数秒後、その場にあったのは地にひれ伏した獣と、それを見下ろす男の姿だった。
「注意不足で殺したってことにでもしてぇくらいだ」
意識の無くなったそれを足で軽く蹴って仰向けにしながら、ありえない方向に折れ曲がった腕や足を確認しながらレイジは呟く。
死んではいなさそうなことと、動かないことを確認した彼は、くるりと後ろを向いて倒れている人物に近寄る。
膝を折って様子を見る。
「……まずいな」
小さな背中に、刺し傷のようなものが一つ。おそらく爪で刺されたのだろう。
肩は、ちぎられてはいないが噛みつかれはしたようで、血が止まらない。地面に広がり出しているものは、肩からのものだろう。

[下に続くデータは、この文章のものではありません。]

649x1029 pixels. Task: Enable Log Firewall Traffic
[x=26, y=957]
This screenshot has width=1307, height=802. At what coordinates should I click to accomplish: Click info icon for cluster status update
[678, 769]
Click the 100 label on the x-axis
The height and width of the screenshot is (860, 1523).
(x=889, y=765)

指は、地面を掻きむしったからか血が出ているところが。
焦点の合っていない目は約一分前と同じ……。
それらをざっと確認して、レイジはその身体をそっと抱き上げる。
動かしたその瞬間、微かな呻き声がした。
レイジは声を耳で拾いながらも、自分には小さい身体をとりあえず腕一本で支えて、耳につけている通信機に手をかける。
「リュウイチ」
『――レイジか、どうだった』
「生きてるが肩を噛まれてやがる。血が止まらねぇのが問題だな」
『すぐ病院に運んでくれ。人狼は』
一度両手で抱え直した少女の青白い顔をちらりと見下ろしながら報告したレイジは、すでに屋根に飛び乗っており、自分が伸した人狼の様子を伝える。
「一応生きてる。動けないように足全部折った」
彼にとっては全て足という認識だった。
「壁も地面も壊してない」
『今回は多少覚悟していたんだが、そうか。じゃあハルを頼む』
「……ああ」
通信が切れ、レイジは一層走るスピードを上げた。